BACKGROUND
Although Latino men have the highest prevalence (45%) of obesity among all men in the US, traditional weight loss interventions do not engage this hard-to-reach and diverse group. Technology-mediated weight loss interventions may offer advantages given Latinos’ rapidly increasing access to the internet.
OBJECTIVE
We examined whether Latino men who were overweight or obese preferred engaging in a weight loss intervention with one of 2 technology-mediated options – live group sessions on videoconference or pre-recorded videos available online – or in-person groups sessions. We also examined whether men differed according to demographic, clinical, employment, cultural, and technology use and access factors across the 3 intervention options chosen. Finally, we assessed whether men who chose a videoconference group attended more sessions than men who chose an in-person group.
METHODS
Latino men (n=202, 47.3 ± 11.8 years) were participants in a comparative effectiveness trial based in primary care and randomized to receive the HOMBRE (Hombres con Opciones para Mejorar su Bienestar y Reducir EnfermedadeS cronicas) intervention. HOMBRE was a culturally adapted weight loss intervention offering 3 delivery options with each providing the same evidence-based weight loss sessions. During an orientation session, a trained bilingual coach helped men select one of the 3 intervention options. We used chi-square tests and ANOVA to examine bivariate associations and canonical discriminant analysis for multivariate associations of demographic, clinical, employment, cultural, and technology use and access factors with men’s intervention choice.
RESULTS
Most Latino men preferred one of the 2 technology-mediated interventions versus a traditional in-person group (60% vs 40%, respectively) with 22% choosing videoconference groups and 38% choosing online videos. For men who selected a group delivery option, 86% attended >25%, 82% attended >50%, and 58% attended >75% of the sessions, with no differences by type of group. Latino men who chose a technology-mediated intervention were more likely to have higher education, be working full or part time, only speak English, be more acculturated, and have computer access than men who chose an in-person group.
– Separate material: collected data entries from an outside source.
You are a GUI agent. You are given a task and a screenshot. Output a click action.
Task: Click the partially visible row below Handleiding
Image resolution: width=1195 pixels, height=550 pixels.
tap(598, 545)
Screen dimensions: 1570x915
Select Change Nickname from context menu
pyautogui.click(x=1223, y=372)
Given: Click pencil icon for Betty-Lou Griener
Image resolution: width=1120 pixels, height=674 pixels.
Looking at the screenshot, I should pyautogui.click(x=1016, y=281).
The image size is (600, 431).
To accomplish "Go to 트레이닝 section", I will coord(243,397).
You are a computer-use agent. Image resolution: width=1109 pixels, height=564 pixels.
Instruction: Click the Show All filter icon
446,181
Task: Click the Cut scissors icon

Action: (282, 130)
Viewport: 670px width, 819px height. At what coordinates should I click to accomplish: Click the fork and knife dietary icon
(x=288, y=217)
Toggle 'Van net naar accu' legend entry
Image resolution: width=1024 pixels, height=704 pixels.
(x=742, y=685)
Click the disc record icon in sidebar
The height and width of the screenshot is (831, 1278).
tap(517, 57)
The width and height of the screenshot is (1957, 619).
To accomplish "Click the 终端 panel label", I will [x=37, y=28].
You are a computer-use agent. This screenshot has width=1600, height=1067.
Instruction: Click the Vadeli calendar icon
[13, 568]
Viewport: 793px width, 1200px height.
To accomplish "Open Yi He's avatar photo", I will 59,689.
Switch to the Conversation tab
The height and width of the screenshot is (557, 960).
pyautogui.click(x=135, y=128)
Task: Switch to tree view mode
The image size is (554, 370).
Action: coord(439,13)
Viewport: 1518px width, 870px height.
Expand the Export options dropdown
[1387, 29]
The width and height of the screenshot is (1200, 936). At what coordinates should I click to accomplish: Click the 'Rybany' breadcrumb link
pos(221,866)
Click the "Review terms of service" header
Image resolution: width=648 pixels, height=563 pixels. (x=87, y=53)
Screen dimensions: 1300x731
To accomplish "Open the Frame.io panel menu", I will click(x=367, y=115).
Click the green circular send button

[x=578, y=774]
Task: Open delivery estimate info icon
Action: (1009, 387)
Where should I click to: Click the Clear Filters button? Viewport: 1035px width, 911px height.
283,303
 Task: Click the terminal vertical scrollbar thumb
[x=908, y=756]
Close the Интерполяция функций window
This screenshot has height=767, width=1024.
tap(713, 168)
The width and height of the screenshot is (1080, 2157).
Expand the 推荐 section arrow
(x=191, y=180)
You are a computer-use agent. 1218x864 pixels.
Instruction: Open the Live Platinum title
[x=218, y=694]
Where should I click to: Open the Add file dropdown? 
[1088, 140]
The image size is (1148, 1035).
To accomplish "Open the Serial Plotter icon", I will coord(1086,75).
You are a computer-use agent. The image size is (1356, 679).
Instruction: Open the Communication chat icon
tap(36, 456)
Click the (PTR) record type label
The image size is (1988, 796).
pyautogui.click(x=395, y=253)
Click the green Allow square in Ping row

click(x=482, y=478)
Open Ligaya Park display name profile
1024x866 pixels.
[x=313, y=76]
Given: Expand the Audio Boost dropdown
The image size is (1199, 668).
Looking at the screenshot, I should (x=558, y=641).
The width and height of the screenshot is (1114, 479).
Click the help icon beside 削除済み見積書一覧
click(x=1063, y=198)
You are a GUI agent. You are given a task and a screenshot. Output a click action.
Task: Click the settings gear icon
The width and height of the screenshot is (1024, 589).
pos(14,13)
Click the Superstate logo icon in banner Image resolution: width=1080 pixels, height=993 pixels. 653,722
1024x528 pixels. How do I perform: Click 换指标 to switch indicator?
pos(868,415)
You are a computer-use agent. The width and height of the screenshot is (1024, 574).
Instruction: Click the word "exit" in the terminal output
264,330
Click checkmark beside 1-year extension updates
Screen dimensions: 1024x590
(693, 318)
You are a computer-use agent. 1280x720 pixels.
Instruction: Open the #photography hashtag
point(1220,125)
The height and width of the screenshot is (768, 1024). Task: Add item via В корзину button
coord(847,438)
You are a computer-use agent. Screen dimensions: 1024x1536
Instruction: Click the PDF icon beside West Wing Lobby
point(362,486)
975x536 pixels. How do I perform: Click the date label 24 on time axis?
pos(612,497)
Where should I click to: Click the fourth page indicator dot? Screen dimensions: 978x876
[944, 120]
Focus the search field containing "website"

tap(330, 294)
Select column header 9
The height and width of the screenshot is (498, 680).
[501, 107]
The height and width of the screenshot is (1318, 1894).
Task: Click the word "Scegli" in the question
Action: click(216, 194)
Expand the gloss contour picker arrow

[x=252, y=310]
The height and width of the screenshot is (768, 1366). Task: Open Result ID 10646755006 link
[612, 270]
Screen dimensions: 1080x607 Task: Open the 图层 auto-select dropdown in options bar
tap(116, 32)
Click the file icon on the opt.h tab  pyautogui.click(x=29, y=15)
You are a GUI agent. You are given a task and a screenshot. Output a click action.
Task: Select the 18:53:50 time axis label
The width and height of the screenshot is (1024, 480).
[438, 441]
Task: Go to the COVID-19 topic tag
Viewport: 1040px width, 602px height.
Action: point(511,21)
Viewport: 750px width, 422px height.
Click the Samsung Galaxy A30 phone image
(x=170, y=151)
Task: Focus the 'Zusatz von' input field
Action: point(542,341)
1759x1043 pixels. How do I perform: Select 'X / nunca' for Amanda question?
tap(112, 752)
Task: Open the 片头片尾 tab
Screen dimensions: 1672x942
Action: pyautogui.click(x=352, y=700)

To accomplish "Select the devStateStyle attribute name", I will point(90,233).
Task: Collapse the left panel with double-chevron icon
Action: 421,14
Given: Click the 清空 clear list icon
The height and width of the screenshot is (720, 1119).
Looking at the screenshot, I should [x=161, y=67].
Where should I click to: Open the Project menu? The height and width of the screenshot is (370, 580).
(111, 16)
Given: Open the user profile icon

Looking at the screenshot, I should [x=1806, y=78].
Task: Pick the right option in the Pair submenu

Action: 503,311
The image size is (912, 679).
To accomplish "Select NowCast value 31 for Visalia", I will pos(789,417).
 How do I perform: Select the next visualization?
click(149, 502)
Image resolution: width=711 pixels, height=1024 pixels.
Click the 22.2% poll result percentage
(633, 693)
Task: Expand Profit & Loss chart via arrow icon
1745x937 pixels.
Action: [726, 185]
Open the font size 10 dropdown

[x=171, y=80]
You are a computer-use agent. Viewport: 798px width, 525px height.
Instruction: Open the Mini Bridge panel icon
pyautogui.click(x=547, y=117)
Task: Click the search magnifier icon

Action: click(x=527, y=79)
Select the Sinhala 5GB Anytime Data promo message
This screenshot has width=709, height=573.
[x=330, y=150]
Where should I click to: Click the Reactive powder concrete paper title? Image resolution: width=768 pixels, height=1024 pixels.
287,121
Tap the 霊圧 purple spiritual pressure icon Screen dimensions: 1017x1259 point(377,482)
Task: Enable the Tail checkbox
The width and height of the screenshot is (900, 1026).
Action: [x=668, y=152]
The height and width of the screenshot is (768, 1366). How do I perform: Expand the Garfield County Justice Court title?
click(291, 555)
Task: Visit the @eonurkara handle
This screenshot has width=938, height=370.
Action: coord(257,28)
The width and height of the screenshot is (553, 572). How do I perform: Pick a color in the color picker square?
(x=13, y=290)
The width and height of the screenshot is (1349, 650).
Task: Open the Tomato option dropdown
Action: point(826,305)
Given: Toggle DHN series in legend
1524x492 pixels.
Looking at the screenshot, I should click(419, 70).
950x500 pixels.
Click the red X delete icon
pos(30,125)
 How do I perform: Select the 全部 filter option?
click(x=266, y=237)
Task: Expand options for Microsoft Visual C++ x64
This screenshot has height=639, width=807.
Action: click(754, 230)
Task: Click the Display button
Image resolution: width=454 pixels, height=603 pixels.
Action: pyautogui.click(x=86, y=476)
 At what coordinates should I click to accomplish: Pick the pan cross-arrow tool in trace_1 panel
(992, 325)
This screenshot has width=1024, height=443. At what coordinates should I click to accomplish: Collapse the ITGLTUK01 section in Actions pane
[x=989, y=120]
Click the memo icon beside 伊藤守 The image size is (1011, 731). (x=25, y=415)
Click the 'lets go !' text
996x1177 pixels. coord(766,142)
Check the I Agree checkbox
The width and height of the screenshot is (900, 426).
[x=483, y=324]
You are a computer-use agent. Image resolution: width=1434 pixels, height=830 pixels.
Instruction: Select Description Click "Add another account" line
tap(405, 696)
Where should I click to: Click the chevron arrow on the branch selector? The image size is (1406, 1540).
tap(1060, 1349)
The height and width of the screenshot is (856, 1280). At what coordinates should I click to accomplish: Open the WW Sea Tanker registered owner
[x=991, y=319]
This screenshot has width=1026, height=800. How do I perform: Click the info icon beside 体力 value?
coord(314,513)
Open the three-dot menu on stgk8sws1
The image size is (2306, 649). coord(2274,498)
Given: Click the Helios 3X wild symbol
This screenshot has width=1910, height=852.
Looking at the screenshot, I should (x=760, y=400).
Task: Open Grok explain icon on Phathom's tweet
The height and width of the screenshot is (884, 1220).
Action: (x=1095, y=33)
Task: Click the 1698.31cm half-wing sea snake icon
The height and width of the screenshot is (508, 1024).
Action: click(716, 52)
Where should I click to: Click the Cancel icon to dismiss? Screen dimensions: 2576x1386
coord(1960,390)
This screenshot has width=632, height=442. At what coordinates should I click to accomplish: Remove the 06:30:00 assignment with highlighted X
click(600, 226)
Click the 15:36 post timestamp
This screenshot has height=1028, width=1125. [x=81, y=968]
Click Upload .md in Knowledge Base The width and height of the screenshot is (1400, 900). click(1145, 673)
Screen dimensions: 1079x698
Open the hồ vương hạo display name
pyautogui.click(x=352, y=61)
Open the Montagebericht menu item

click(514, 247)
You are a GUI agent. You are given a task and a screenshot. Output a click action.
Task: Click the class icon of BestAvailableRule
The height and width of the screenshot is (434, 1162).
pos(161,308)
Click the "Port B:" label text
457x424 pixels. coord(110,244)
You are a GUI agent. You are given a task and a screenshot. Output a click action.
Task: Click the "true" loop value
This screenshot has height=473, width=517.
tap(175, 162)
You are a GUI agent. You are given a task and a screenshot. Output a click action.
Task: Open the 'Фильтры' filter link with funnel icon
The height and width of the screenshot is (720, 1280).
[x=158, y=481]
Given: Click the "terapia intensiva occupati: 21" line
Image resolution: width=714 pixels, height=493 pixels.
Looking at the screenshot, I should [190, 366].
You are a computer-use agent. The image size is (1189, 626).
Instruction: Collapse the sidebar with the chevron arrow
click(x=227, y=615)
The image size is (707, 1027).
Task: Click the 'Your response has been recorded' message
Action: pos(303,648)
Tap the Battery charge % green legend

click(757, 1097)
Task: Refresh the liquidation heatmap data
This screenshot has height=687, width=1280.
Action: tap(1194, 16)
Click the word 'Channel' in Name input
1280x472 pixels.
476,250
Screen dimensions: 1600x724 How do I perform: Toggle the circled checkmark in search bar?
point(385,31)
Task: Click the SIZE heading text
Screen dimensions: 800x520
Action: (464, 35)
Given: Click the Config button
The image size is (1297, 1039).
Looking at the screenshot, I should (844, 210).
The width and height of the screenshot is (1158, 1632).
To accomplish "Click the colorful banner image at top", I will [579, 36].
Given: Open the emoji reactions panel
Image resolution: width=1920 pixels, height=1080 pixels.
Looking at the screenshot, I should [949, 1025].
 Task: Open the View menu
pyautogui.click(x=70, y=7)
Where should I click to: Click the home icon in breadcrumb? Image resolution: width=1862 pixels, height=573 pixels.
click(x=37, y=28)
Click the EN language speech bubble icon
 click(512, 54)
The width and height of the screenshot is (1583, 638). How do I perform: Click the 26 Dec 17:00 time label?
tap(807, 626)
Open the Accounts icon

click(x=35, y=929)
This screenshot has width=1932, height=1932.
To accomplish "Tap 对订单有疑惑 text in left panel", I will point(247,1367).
The canonical discriminant analysis identified 1 orthogonal dimension that distinguished between men who chose an in-person group versus online videos. Participants with a profile of speaking Spanish, being older, using a computer infrequently, having an occupation that requires mostly sitting or standing (relative to having no job), not living with another person, and having less sleep disturbance had a higher probability of choosing an in-person group versus online videos.
CONCLUSIONS
The majority of Latino men offered a choice for weight loss interventions preferred technology-mediated options to in-person groups, especially for educated, English-speaking Latino men with computer access. Providing options that accommodate the diversity of Latino men’s preferences is important for increasing engagement in behavioral interventions.